If you were hoping for the weekend's NCAA Tournament semifinal games to live up to last week's unbelievable quartet of thrillers, you were probably disappointed.

Unless you were watching the women's Tournament Sunday night. LSU, the overall No. 1 seed, jumped out to a 15-point lead over Baylor, but Baylor rallied to tie it by halftime, then took control with about six minutes left and won 68-57.

That was just a table-setter, though. In the nightcap, Michigan State pulled off a stunner, tying a Final Four record by overcoming a 16-point deficit and winning an absolute thriller, 68-64. And the Spartans pulled this off against Tennessee, of all teams, the giant of women's basketball, the team that, when it comes right down to the end of a close game, you just know will find a way to win it.

Baylor and Michigan State will play for the title Tuesday night.

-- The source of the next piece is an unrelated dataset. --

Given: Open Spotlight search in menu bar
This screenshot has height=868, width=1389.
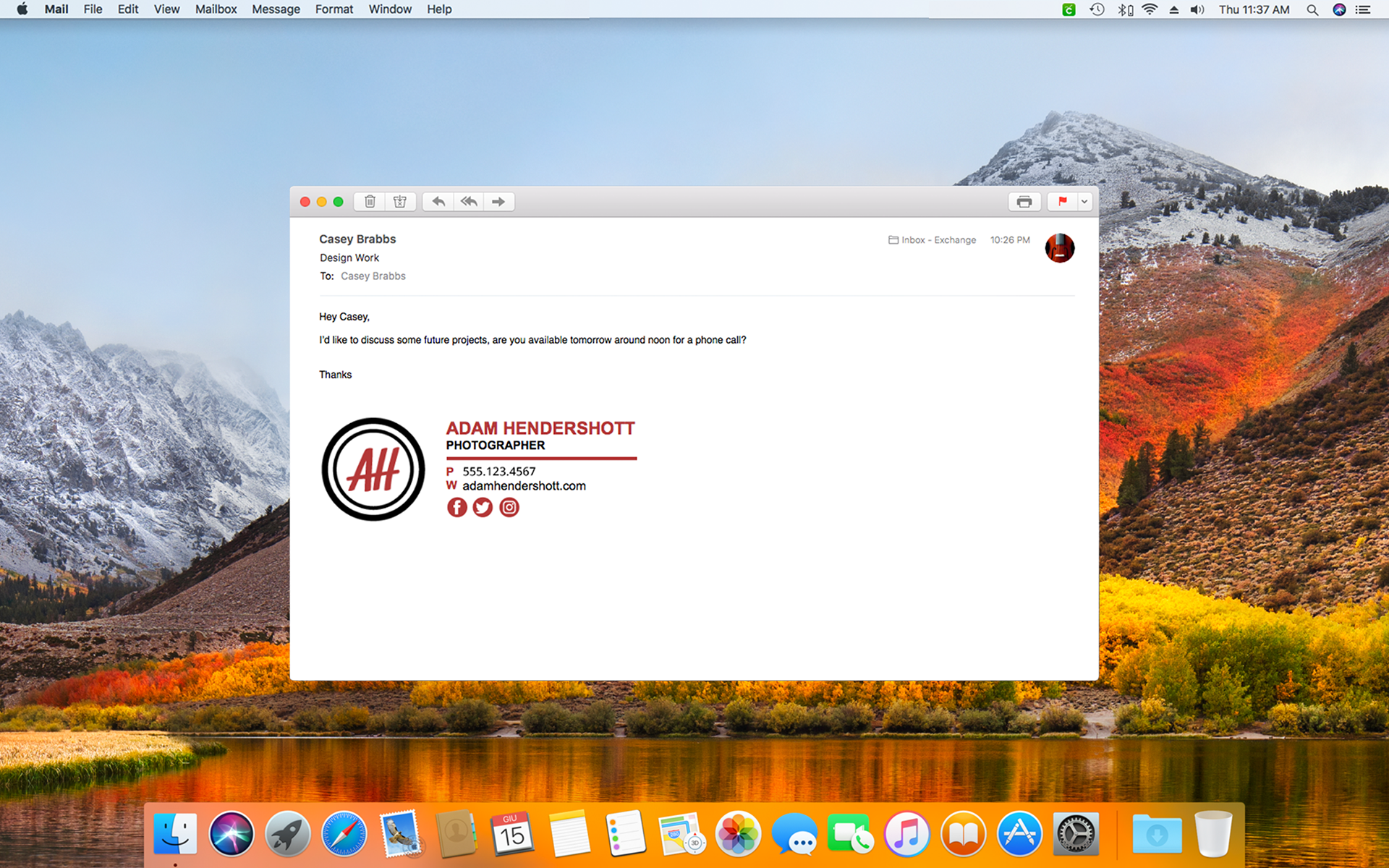Looking at the screenshot, I should coord(1312,9).
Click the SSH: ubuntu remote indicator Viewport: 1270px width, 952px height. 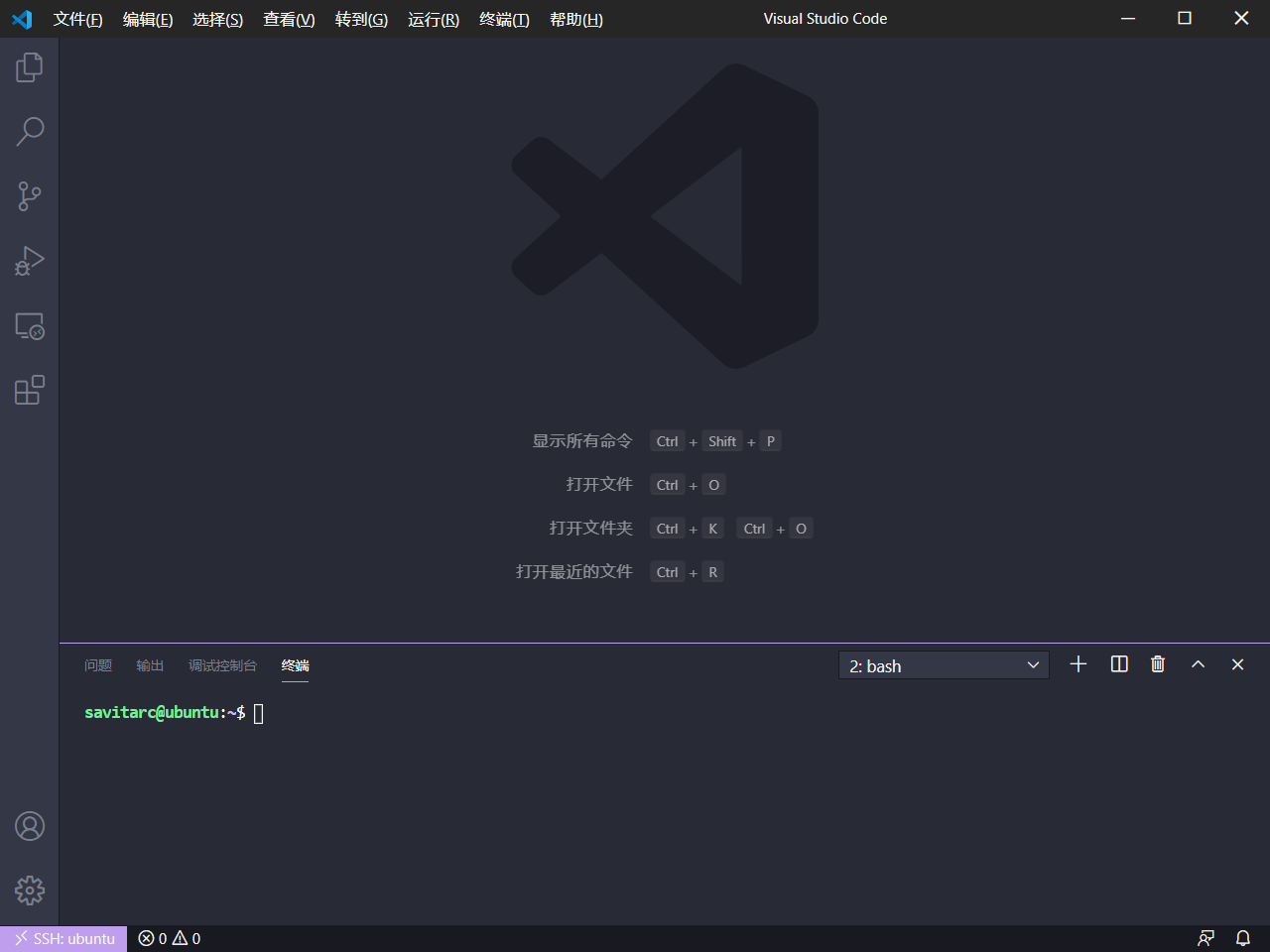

The men's semifinals Saturday weren't nearly so tense. The two best teams in the Tournament, Illinois and North Carolina, showed that they're the two best teams in the Tournament, Illinois beating Louisville by 15 and Carolina beating Michigan State by 16.

Both wins were convincing, though Illinois would have had a lot more trouble with Louisville if the Cardinals hadn't missed about a half-dozen bunnies, open shots from eight feet and in. But here's the thing about Illinois: It wouldn't have mattered. Illinois finds a way to beat you, however well you play.

So far, at least, but Illinois hasn't faced anybody who can play as well as North Carolina.

Almost everybody who filled out a bracket had either Illinois or North Carolina winning the Tournament. I went with Illinois, so I'll stick with that pick. It wouldn't be the first champion I've ever picked, but the last one was so long ago I don't remember it.

Illinois doesn't really have anybody who can deal with Sean May inside, but I don't think May is quite good enough to overcome Illinois' ability to slow down Carolina's devastating fast break and its penchant for raining down threes whenever they're needed. Illinois in a thriller.